Приложение 1. Избранные тексты об абсенте
Терстон Хопкинс. Лондонский призрак
В «мемуарах» Р. Терстона Хопкинса о Доусоне, прекрасно передающих атмосферу того времени, цитируется известная фраза об абсенте. Однако они ближе к художественной, чем к документальной прозе. Достоверность этих воспоминаний многие подвергали сомнению, не в последнюю очередь потому, что позднее их автор стал плодить детективные рассказы в том же духе. В частности, он, среди прочих, приложил руку к созданию легенды о проклятии мумии. Тем не менее, как пишет биограф Доусона Джед Адамс, Хопкинс «передает волшебный аромат вечеров, проведенных с Доусоном, и показывает, что даже в опьянении и некотором безумии тот мог быть потрясающим собеседником для правильного слушателя».

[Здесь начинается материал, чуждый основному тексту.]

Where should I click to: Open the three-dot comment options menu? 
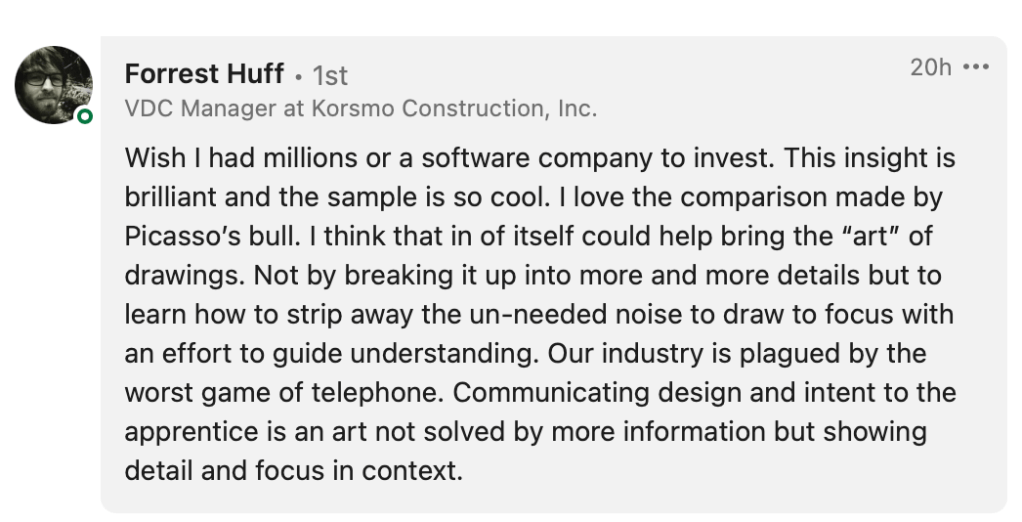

В конце 90-х годов XIX века я учился в Университетском Колледже, на Гоувер-Стрит в Лондоне. Мне кажется, больше ничего не нужно говорить о том, что не интересно ни для кого, кроме автора. Но (и это может заинтересовать читателя) именно в то время в мою жизнь вошел через «Бан Хаус» [92], богемное место на Стрэнде, удивительный и эксцентричный поэт Эрнест Доусон. Он был худощав и субтилен, с вьющимися, вечно всклокоченными светло-русыми волосами, голубыми глазами, усталым голосом, вялыми, нерешительными руками и тонкими пальцами, которые все время что-нибудь роняли. Таким выходит Доусон из тумана дорогого мне ушедшего Лондона 90-х годов. Он носил позорно протертое на локтях пальто, мучительно топорщившееся на спине. Я отчетливо помню, что воротник был подвязан куском широкой черной муаровой ленты, которая одновременно играла роль бабочки и держала на месте рубашку.
Доусон редко улыбался. Лицо его, морщинистое и серьезное, все же было круглым лицом школьника, и в его голубых глазах иногда можно было поймать искру юности. В такие мгновения тень улыбки внезапно пробегала по его мрачным чертам и стирала раздражительность, обычно прятавшуюся в них.